Git vs. Salesforce
The incompatibility between Git and Salesforce isn't incidental. It's structural: the product of two systems built on different assumptions about what "a change to software" means.
Git's design assumptions
Git is a content-addressable storage system. Every object in a Git repository (commits, trees, blobs) is identified by a SHA-1 hash of its content. There is no semantic identity: objects are what they contain, and nothing more.
The practical implications:
- Changes are file-level operations. A diff in Git is a comparison of text content between two states of a file. The system has no model of what that content represents: a function, a field definition, a permission rule, or random bytes are all equally opaque.
- Environments are interchangeable. Git assumes that any clone of a repository at the same commit is semantically equivalent to any other. The "environment" is a local checkout, and it can always be reconstructed from the commit graph.
- The repository is the source of truth. State lives in the commit history. What's in the repo is the canonical record of what exists.
These are not limitations: they are the properties that make Git fast, distributed, and universally applicable. They are also the properties that make Git wrong for Salesforce.
Salesforce's architectural reality
Salesforce is a deployed system: a live org with a structured metadata model, object-relational schema, and runtime state that changes continuously. Its configuration is exposed via the Metadata API as XML-serialized component representations, but that XML is a lossy projection of the org's actual state, not the state itself.
The key properties:
Metadata components are semantically addressed. A CustomField component has an identity within the org's data model: references, constraints, and relationships that exist only in the runtime system and are not fully represented in its XML. When Git compares two versions of Account.object-meta.xml, it compares bytes. It has no awareness that the field it's looking at is referenced by fourteen validation rules, three flows, and two Apex classes.
The org is the source of truth. Unlike a Git repository, the org's state is not derivable from any serialized artifact. Admins change production directly. Automated processes modify records. Configuration drift accumulates continuously, outside any pipeline. The Metadata API returns a point-in-time snapshot of what the org contains, not what any repository contains.
Components have deployment semantics. Deploying metadata to an org is not a file copy.

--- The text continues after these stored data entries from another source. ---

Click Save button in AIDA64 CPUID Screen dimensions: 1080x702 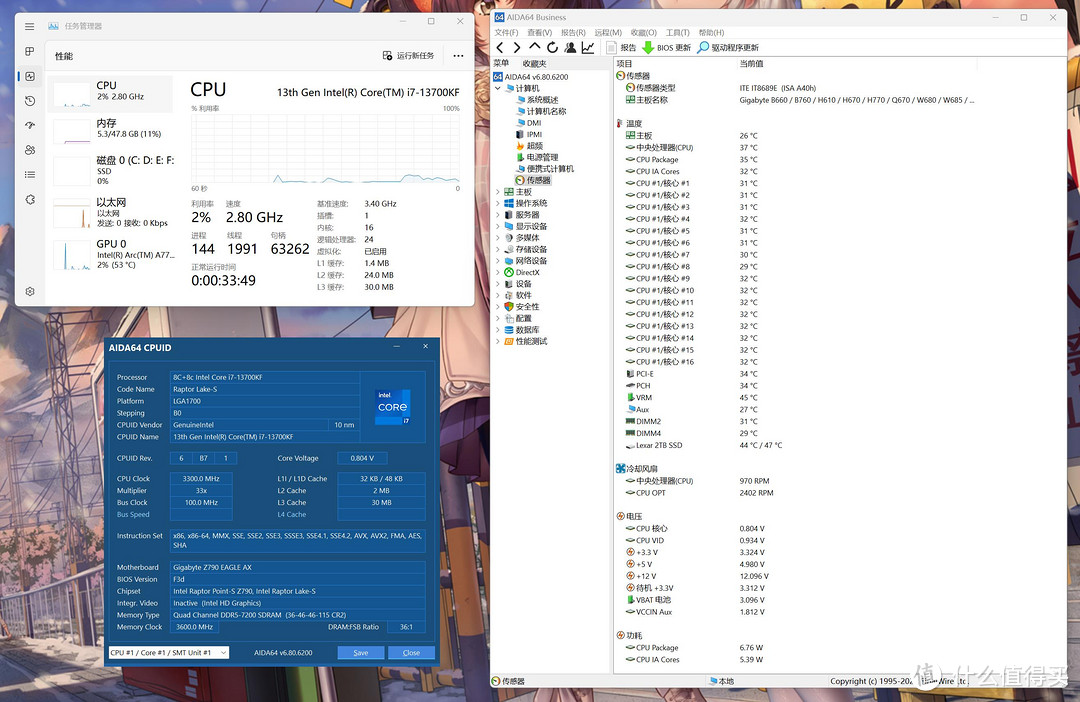click(360, 652)
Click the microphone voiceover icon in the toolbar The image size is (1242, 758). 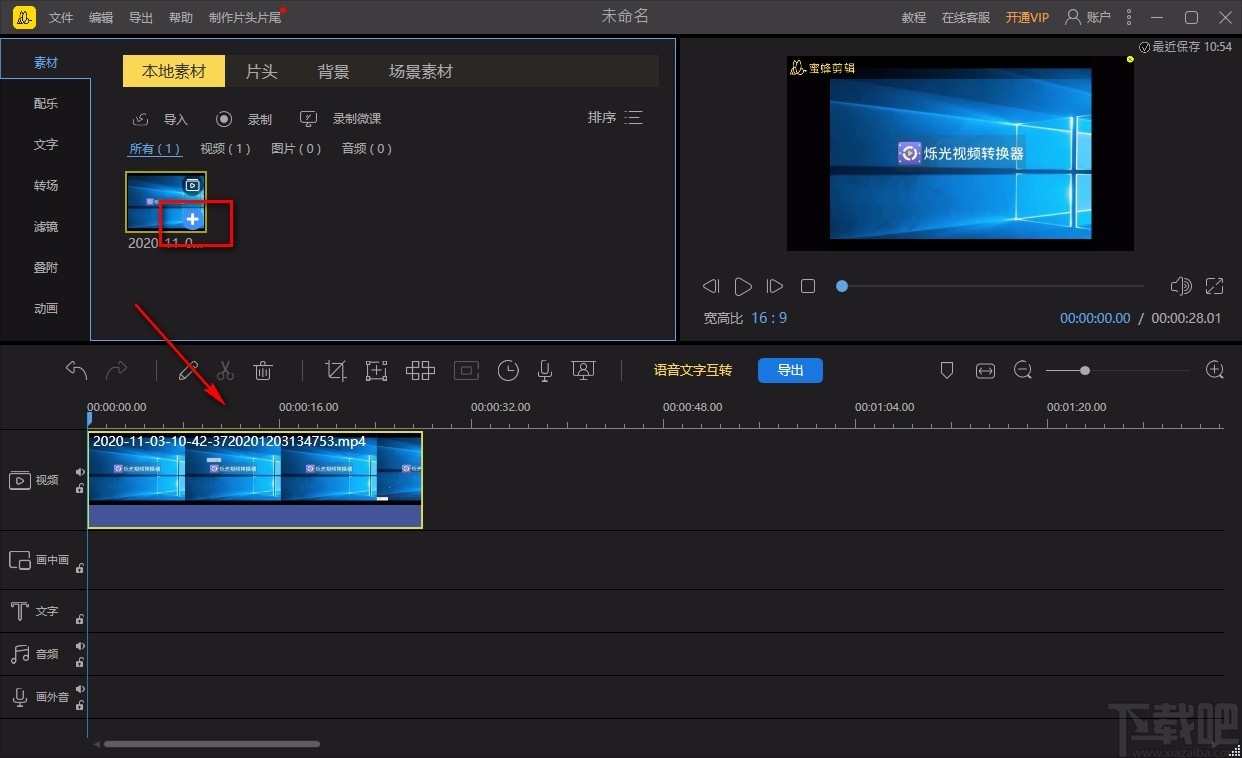pyautogui.click(x=545, y=371)
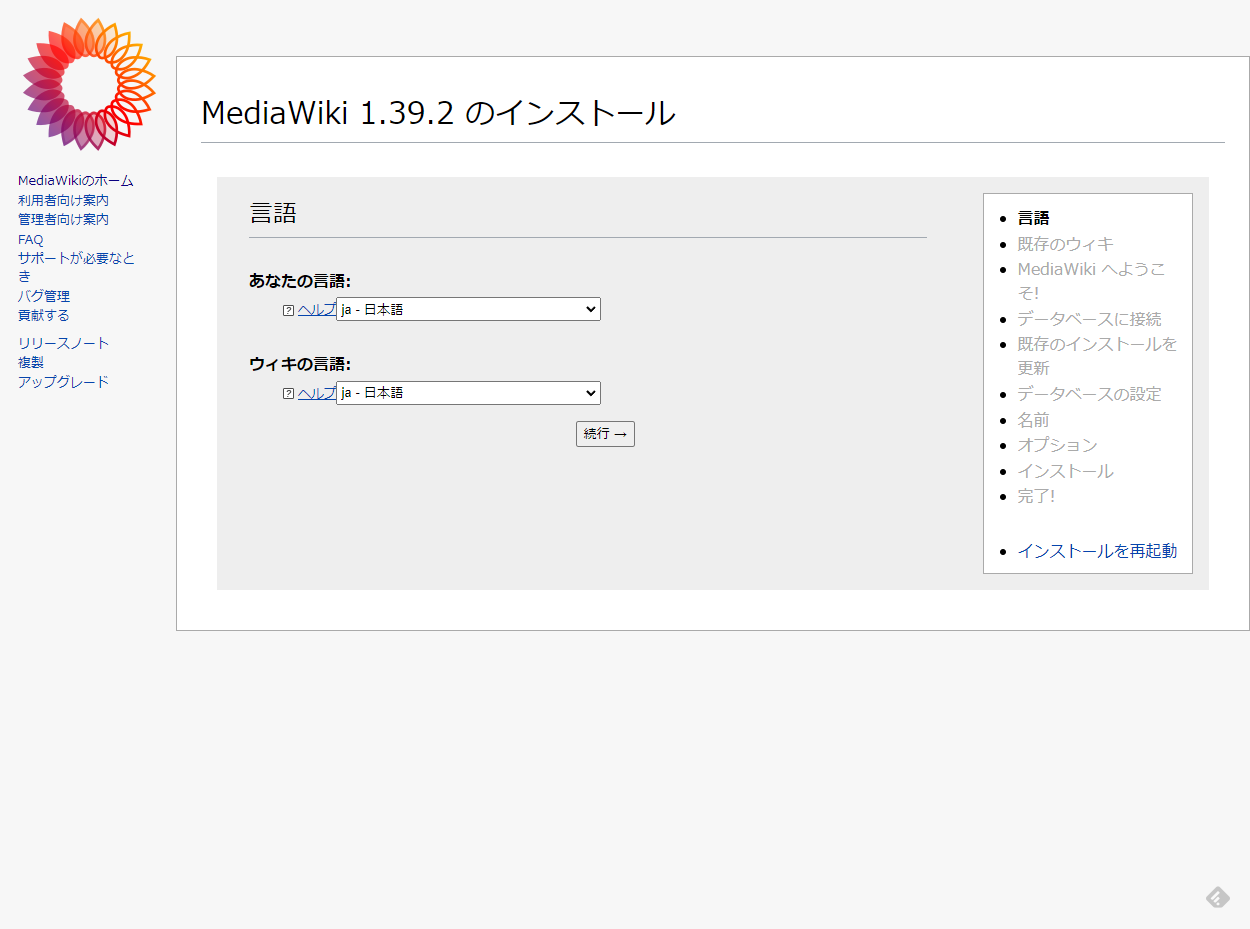Click インストールを再起動 in the steps panel
Viewport: 1250px width, 929px height.
coord(1096,550)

It is a transaction against a live system that validates references, executes tests, and enforces constraints at deploy time. The same XML that deploys cleanly to one org may fail in another because the org's dependency graph differs.
Most of the org's configuration surface is outside the repository by design. The repository contains what teams explicitly retrieved and committed. The Metadata API supports a wide range of component types, and a typical pipeline retrieve covers a small fraction of them. Automations, permission structures, platform settings, and UI configurations exist in the org regardless of how disciplined the team is. The repository's partial coverage is not a process failure. It is structural.
The library catalog vs. the living garden
Git is a library catalog. Every item has a record, a location, and a history. The catalog is authoritative, and it is updated by explicit operations.
Salesforce is a living garden. Components grow, intertwine, and affect each other in ways no catalog fully captures. The garden itself is the source of truth, and it changes continuously, whether or not you're watching.
This analogy anchors the technical distinction: Git operates at the content level; Salesforce operates at the semantic level. That difference is not philosophical. It is the origin of every failure mode this course examines.